**EXERCISE AIM**
Please update the records below by changing every "Site map" to "Sitemap" and leaving everything else as it is.

**DATA RECORDS**
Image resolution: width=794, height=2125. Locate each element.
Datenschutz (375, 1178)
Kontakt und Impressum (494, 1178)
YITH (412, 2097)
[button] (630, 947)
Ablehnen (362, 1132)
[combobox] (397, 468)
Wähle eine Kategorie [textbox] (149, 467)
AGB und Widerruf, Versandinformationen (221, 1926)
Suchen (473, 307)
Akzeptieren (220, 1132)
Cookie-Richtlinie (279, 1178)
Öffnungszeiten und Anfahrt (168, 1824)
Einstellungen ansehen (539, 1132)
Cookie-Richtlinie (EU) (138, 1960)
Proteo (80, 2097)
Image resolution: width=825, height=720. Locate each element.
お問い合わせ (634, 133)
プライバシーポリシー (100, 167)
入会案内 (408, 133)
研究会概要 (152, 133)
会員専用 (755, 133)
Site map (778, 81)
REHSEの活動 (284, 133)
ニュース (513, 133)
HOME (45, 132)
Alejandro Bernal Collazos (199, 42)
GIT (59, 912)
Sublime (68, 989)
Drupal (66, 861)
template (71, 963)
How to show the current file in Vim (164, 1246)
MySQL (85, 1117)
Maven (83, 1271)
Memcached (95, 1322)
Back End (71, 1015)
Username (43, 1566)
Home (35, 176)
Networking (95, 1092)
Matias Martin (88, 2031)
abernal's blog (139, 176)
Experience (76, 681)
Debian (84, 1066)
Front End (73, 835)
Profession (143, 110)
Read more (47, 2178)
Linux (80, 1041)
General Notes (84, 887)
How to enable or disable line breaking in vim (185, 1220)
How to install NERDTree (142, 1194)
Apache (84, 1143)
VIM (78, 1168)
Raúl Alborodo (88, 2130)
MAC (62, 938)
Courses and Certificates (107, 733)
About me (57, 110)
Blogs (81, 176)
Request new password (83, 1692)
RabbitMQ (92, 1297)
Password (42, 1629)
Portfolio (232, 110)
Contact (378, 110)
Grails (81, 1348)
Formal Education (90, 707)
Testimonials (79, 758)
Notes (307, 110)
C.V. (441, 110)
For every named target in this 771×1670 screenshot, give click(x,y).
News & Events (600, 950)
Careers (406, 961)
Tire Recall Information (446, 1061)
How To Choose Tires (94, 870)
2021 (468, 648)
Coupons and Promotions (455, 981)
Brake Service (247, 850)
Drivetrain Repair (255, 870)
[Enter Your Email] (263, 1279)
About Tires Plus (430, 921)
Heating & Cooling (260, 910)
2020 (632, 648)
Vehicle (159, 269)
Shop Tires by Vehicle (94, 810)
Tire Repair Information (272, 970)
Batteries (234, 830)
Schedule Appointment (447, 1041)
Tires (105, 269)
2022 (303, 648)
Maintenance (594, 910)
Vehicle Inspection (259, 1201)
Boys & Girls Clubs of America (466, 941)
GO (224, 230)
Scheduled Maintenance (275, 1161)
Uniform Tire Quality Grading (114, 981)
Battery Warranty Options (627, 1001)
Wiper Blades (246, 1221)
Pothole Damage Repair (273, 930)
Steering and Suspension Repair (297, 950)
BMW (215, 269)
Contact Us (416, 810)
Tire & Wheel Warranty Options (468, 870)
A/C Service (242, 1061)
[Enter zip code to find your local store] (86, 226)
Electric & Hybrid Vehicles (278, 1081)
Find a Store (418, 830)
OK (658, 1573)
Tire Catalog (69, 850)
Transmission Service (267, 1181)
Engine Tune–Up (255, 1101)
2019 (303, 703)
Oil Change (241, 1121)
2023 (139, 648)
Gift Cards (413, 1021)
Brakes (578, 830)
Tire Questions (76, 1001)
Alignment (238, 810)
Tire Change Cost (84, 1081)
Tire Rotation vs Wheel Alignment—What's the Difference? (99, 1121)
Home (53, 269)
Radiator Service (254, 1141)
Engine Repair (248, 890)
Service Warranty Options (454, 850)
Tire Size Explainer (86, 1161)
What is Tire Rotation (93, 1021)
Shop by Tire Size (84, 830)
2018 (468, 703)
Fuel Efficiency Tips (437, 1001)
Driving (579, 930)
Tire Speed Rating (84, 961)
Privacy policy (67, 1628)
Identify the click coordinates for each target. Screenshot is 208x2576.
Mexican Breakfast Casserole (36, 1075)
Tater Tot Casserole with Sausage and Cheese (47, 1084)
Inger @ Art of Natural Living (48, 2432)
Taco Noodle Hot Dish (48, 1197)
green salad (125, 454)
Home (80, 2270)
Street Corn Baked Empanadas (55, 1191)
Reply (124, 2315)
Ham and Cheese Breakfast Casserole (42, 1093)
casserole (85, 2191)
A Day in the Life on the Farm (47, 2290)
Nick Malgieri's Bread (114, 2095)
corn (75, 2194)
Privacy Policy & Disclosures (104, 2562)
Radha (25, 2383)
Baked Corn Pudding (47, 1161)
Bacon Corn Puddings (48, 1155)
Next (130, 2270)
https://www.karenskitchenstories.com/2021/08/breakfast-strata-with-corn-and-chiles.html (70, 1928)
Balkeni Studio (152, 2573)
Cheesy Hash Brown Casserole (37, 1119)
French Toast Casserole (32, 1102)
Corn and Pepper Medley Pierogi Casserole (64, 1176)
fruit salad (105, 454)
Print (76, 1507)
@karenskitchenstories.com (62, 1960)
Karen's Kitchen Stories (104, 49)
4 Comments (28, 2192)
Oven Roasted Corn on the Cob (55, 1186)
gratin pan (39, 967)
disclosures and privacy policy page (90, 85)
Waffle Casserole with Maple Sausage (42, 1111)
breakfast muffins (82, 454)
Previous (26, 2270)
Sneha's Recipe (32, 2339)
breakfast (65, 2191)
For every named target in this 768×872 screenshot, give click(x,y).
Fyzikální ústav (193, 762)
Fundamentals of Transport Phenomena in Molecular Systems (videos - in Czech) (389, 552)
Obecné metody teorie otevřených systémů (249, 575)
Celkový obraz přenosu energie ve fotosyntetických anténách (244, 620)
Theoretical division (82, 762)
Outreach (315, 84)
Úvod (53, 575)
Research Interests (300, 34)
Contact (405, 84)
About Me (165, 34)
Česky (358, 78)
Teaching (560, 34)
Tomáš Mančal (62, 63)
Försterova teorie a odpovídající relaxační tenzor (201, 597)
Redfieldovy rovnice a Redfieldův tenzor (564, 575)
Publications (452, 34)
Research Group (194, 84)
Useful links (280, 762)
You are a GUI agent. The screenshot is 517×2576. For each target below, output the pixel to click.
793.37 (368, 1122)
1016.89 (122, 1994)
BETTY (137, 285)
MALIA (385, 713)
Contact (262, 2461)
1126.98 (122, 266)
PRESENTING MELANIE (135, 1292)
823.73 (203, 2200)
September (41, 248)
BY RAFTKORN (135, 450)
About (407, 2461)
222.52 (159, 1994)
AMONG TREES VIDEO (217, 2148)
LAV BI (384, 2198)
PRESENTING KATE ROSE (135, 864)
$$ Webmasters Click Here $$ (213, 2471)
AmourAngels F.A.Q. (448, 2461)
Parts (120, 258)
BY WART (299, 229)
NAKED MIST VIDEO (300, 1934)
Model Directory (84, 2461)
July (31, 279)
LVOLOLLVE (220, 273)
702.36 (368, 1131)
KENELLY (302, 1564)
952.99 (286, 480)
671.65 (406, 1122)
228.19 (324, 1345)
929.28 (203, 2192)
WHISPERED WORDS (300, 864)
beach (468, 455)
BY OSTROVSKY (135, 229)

**COMPLETE RESPONSE**
Image resolution: width=794, height=2125. Locate each element.
Datenschutz (375, 1178)
Kontakt und Impressum (494, 1178)
YITH (412, 2097)
[button] (630, 947)
Ablehnen (362, 1132)
[combobox] (397, 468)
Wähle eine Kategorie [textbox] (149, 467)
AGB und Widerruf, Versandinformationen (221, 1926)
Suchen (473, 307)
Akzeptieren (220, 1132)
Cookie-Richtlinie (279, 1178)
Öffnungszeiten und Anfahrt (168, 1824)
Einstellungen ansehen (539, 1132)
Cookie-Richtlinie (EU) (138, 1960)
Proteo (80, 2097)
Image resolution: width=825, height=720. Locate each element.
お問い合わせ (634, 133)
プライバシーポリシー (100, 167)
入会案内 (408, 133)
研究会概要 (152, 133)
会員専用 (755, 133)
Sitemap (778, 81)
REHSEの活動 (284, 133)
ニュース (513, 133)
HOME (45, 132)
Alejandro Bernal Collazos (199, 42)
GIT (59, 912)
Sublime (68, 989)
Drupal (66, 861)
template (71, 963)
How to show the current file in Vim (164, 1246)
MySQL (85, 1117)
Maven (83, 1271)
Memcached (95, 1322)
Back End (71, 1015)
Username (43, 1566)
Home (35, 176)
Networking (95, 1092)
Matias Martin (88, 2031)
abernal's blog (139, 176)
Experience (76, 681)
Debian (84, 1066)
Front End (73, 835)
Profession (143, 110)
Read more (47, 2178)
Linux (80, 1041)
General Notes (84, 887)
How to enable or disable line breaking in vim (185, 1220)
How to install NERDTree (142, 1194)
Apache (84, 1143)
VIM (78, 1168)
Raúl Alborodo (88, 2130)
MAC (62, 938)
Courses and Certificates (107, 733)
About me (57, 110)
Blogs (81, 176)
Request new password (83, 1692)
RabbitMQ (92, 1297)
Password (42, 1629)
Portfolio (232, 110)
Contact (378, 110)
Grails (81, 1348)
Formal Education (90, 707)
Testimonials (79, 758)
Notes (307, 110)
C.V. (441, 110)
For every named target in this 771×1670 screenshot, give click(x,y).
News & Events (600, 950)
Careers (406, 961)
Tire Recall Information (446, 1061)
How To Choose Tires (94, 870)
2021 (468, 648)
Coupons and Promotions (455, 981)
Brake Service (247, 850)
Drivetrain Repair (255, 870)
[Enter Your Email] (263, 1279)
About Tires Plus (430, 921)
Heating & Cooling (260, 910)
2020 (632, 648)
Vehicle (159, 269)
Shop Tires by Vehicle (94, 810)
Tire Repair Information (272, 970)
Batteries (234, 830)
Schedule Appointment (447, 1041)
Tires (105, 269)
2022 (303, 648)
Maintenance (594, 910)
Vehicle Inspection (259, 1201)
Boys & Girls Clubs of America (466, 941)
GO (224, 230)
Scheduled Maintenance (275, 1161)
Uniform Tire Quality Grading (114, 981)
Battery Warranty Options (627, 1001)
Wiper Blades (246, 1221)
Pothole Damage Repair (273, 930)
Steering and Suspension Repair (297, 950)
BMW (215, 269)
Contact Us (416, 810)
Tire & Wheel Warranty Options (468, 870)
A/C Service (242, 1061)
[Enter zip code to find your local store] (86, 226)
Electric & Hybrid Vehicles (278, 1081)
Find a Store (418, 830)
OK (658, 1573)
Tire Catalog (69, 850)
Transmission Service (267, 1181)
Engine Tune–Up (255, 1101)
2019 (303, 703)
Oil Change (241, 1121)
2023 (139, 648)
Gift Cards (413, 1021)
Brakes (578, 830)
Tire Questions (76, 1001)
Alignment (238, 810)
Tire Change Cost (84, 1081)
Tire Rotation vs Wheel Alignment—What's the Difference? (99, 1121)
Home (53, 269)
Radiator Service (254, 1141)
Engine Repair (248, 890)
Service Warranty Options (454, 850)
Tire Size Explainer (86, 1161)
What is Tire Rotation (93, 1021)
Shop by Tire Size (84, 830)
2018 (468, 703)
Fuel Efficiency Tips (437, 1001)
Driving (579, 930)
Tire Speed Rating (84, 961)
Privacy policy (67, 1628)
Identify the click coordinates for each target. Screenshot is 208x2576.
Mexican Breakfast Casserole (36, 1075)
Tater Tot Casserole with Sausage and Cheese (47, 1084)
Inger @ Art of Natural Living (48, 2432)
Taco Noodle Hot Dish (48, 1197)
green salad (125, 454)
Home (80, 2270)
Street Corn Baked Empanadas (55, 1191)
Reply (124, 2315)
Ham and Cheese Breakfast Casserole (42, 1093)
casserole (85, 2191)
A Day in the Life on the Farm (47, 2290)
Nick Malgieri's Bread (114, 2095)
corn (75, 2194)
Privacy Policy & Disclosures (104, 2562)
Radha (25, 2383)
Baked Corn Pudding (47, 1161)
Bacon Corn Puddings (48, 1155)
Next (130, 2270)
https://www.karenskitchenstories.com/2021/08/breakfast-strata-with-corn-and-chiles.html (70, 1928)
Balkeni Studio (152, 2573)
Cheesy Hash Brown Casserole (37, 1119)
French Toast Casserole (32, 1102)
Corn and Pepper Medley Pierogi Casserole (64, 1176)
fruit salad (105, 454)
Print (76, 1507)
@karenskitchenstories.com (62, 1960)
Karen's Kitchen Stories (104, 49)
4 Comments (28, 2192)
Oven Roasted Corn on the Cob (55, 1186)
gratin pan (39, 967)
disclosures and privacy policy page (90, 85)
Waffle Casserole with Maple Sausage (42, 1111)
breakfast muffins (82, 454)
Previous (26, 2270)
Sneha's Recipe (32, 2339)
breakfast (65, 2191)
For every named target in this 768×872 screenshot, give click(x,y).
Fyzikální ústav (193, 762)
Fundamentals of Transport Phenomena in Molecular Systems (videos - in Czech) (389, 552)
Obecné metody teorie otevřených systémů (249, 575)
Celkový obraz přenosu energie ve fotosyntetických anténách (244, 620)
Theoretical division (82, 762)
Outreach (315, 84)
Úvod (53, 575)
Research Interests (300, 34)
Contact (405, 84)
About Me (165, 34)
Česky (358, 78)
Teaching (560, 34)
Tomáš Mančal (62, 63)
Försterova teorie a odpovídající relaxační tenzor (201, 597)
Redfieldovy rovnice a Redfieldův tenzor (564, 575)
Publications (452, 34)
Research Group (194, 84)
Useful links (280, 762)
You are a GUI agent. The screenshot is 517×2576. For each target below, output the pixel to click.
793.37 (368, 1122)
1016.89 (122, 1994)
BETTY (137, 285)
MALIA (385, 713)
Contact (262, 2461)
1126.98 (122, 266)
PRESENTING MELANIE (135, 1292)
823.73 (203, 2200)
September (41, 248)
BY RAFTKORN (135, 450)
About (407, 2461)
222.52 (159, 1994)
AMONG TREES VIDEO (217, 2148)
LAV BI (384, 2198)
PRESENTING KATE ROSE (135, 864)
$$ Webmasters Click Here $$ (213, 2471)
AmourAngels F.A.Q. (448, 2461)
Parts (120, 258)
BY WART (299, 229)
NAKED MIST VIDEO (300, 1934)
Model Directory (84, 2461)
July (31, 279)
LVOLOLLVE (220, 273)
702.36 (368, 1131)
KENELLY (302, 1564)
952.99 (286, 480)
671.65 (406, 1122)
228.19 (324, 1345)
929.28 (203, 2192)
WHISPERED WORDS (300, 864)
beach (468, 455)
BY OSTROVSKY (135, 229)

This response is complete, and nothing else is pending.